Узника снедало беспокойство. Необъяснимое волнение глодало изнутри. Перед глазами мелькали смутные расплывчатые образы, доносились отголоски разговоров, смысла которых он не успевал уловить…

Тошнота подступала к горлу, язык казался шершавым и распухшим, будто не умещался в пересохшем рту. Взялись болеть десны. Пульсировали, зудели… Тело словно распирало изнутри от жара, который искал выхода, но, не находя, отзывался тревогой в душе и болью в костях.

Несколько раз Белян прикладывался к кувшину с водой, но никак не мог напиться. Жажда становилась лишь сильнее, а изнутри встряхивала, подбрасывала крупная дрожь, не давала усидеть на месте. Каменные стены и потолок давили на плечи, усиливали беспокойство и смутную тоску.

Что он тут делает? Почему? Этот запах… плесени, камня, сырости, прелости. До чего душно! Воздух стал густым и вязким. Вдыхаешь его, вдыхаешь, а он будто не проливается в горло, застревает комками. О, как же зубы болят! Челюсти сводит. И в висках: "Тук - тук - тук…"

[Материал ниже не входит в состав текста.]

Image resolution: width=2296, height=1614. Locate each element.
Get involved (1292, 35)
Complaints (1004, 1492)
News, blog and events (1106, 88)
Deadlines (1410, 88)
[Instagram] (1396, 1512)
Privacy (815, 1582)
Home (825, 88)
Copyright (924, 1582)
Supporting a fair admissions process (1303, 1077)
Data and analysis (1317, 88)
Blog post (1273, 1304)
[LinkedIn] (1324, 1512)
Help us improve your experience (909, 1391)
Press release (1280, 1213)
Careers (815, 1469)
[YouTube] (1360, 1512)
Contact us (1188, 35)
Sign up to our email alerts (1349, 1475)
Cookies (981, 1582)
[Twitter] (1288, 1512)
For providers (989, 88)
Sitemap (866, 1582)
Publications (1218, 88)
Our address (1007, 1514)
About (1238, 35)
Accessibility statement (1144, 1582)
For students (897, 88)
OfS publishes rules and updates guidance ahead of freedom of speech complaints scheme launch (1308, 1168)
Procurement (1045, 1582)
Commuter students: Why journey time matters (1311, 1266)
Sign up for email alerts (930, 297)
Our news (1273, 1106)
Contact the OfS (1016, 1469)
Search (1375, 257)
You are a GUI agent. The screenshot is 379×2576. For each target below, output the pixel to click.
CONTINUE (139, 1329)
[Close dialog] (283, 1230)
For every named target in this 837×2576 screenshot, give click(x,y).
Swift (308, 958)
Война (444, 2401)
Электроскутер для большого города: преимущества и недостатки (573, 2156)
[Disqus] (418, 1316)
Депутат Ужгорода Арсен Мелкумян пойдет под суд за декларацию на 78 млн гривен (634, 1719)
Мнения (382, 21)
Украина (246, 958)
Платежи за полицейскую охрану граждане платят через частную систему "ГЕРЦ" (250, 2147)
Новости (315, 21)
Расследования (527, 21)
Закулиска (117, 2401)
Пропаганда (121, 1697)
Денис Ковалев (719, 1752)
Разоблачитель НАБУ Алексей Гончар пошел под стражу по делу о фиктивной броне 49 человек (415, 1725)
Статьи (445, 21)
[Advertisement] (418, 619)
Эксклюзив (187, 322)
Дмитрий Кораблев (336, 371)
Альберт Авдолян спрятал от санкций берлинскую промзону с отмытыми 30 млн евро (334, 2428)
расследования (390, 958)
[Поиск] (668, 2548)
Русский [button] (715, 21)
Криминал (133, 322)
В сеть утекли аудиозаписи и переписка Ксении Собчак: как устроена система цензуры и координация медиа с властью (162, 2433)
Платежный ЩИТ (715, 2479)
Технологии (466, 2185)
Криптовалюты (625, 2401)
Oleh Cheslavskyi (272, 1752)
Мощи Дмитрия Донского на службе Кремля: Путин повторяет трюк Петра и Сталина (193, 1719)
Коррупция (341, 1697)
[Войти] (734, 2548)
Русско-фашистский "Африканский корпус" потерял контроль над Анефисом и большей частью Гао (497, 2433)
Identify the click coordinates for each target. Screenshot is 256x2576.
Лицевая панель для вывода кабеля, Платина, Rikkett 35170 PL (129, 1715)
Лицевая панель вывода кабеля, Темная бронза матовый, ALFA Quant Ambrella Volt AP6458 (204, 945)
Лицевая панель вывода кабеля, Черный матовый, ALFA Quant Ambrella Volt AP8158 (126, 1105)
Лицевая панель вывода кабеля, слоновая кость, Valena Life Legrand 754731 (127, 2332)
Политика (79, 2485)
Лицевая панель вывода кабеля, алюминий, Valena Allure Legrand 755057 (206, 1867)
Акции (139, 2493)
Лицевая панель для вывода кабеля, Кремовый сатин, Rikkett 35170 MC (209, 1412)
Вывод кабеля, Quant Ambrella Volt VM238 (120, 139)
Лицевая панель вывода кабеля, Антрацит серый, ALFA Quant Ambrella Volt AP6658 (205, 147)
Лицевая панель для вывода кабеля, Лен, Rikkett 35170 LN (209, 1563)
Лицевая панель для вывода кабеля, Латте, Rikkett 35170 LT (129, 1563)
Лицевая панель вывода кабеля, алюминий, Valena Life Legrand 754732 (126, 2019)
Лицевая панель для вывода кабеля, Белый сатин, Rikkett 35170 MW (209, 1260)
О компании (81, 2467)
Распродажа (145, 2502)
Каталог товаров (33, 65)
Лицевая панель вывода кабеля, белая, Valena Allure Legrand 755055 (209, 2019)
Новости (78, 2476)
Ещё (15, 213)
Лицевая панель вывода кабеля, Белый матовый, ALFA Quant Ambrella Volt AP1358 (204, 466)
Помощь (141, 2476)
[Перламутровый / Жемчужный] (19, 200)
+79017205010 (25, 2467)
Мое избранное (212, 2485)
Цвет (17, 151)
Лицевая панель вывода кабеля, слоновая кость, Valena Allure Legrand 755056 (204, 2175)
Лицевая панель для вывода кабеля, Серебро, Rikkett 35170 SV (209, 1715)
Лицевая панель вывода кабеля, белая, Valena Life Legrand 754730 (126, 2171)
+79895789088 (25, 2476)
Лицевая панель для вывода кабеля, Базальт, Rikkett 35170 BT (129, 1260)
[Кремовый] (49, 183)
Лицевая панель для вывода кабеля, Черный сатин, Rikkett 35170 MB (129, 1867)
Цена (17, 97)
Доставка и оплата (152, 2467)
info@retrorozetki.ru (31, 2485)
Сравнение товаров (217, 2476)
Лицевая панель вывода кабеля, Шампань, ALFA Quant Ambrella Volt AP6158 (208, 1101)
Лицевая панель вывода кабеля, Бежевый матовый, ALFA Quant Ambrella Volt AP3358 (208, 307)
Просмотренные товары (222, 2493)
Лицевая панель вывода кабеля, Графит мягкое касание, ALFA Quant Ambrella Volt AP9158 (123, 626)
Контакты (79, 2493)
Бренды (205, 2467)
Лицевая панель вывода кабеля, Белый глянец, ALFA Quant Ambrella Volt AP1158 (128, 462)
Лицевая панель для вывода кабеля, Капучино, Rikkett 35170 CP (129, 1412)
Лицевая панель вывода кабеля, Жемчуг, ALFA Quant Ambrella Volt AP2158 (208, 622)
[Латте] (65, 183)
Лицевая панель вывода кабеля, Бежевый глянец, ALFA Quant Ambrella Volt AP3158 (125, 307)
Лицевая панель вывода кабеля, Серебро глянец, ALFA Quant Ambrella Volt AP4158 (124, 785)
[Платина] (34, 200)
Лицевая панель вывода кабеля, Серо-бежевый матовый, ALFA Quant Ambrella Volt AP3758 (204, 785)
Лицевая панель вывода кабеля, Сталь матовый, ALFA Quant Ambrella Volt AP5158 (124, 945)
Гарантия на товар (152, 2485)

Жизнь у него… хотя, разве можно это жизнью назвать? Кого он обманывает? Тот, кто родился подъяремной скотиной, никогда не станет вольным зверем. Не сумеет. Хоть сотню свобод дай ему, будет бояться, обмирать, искать хозяина, который защитит, не даст в обиду. Да. Исчезнут Охотники, будет татей бояться, исчезнут тати, испугается хищника в чаще. Трус всегда останется трусом. А он - Белян - трус. Чего уж греха таить.

Он видел, как на него смотрели - брезгливо и с жалостью. Все. Не только Охотники, даже вожак, обративший его и ставший заместо отца, жалел потом, что связался с парнем, который всех боялся: людей, Охотников, диких… Думал, его разочарование незаметно. Но, увы, от Беляна оно не ускользало.

Юноша понимал. Все понимал. Но разве себя переломишь? В Стае с ним считались только потому, что он их кормил. В Цитадели не считались вовсе - здесь к нему относились, как к таракану.

Но больнее, обиднее всего было то, что эту его трусость принимали как должное, будто не мог он быть иным, будто родился вот таким ущербным - порожним сосудом, в который Хранители забыли вложить самое главное - человеческое достоинство.

И даже Славен, которого Белян предал, которого лишил дома и спокойной жизни, так вот, Славен, узнав, кто привел к нему Охотников, не устыдил его, не взялся укорять, лишь вздохнул и сказал: "Эх, горе ты, горе…"

От этой жалости, от незаслуженного сострадания Беляну сделалось ещё гаже, чем могло бы быть, возьмись, мужчина его обвинять. Выходит, такой он - Белян - выблевок, что ни гнева, ни ненависти не заслуживает за свой поступок? Только сочувствие?

А потом Глава заставил его пригубить крови Славена. Ну да, все верно. Им же надо знать, дойдет он до Лебяжьих переходов или нет. А если дойдет, то, как его там примут.

Кровь была густая и пьянящая. Она оставила горько - соленый вкус на языке, обожгла гортань. Сил сразу прибыло, но юноша от этого лишь острее почувствовал себя ничтожеством. Исподволь он глядел на Славена, который даже в мудрёных наузах оставался уверенным в себе. Да, настороженным, да, недоверчивым, но не сломленным.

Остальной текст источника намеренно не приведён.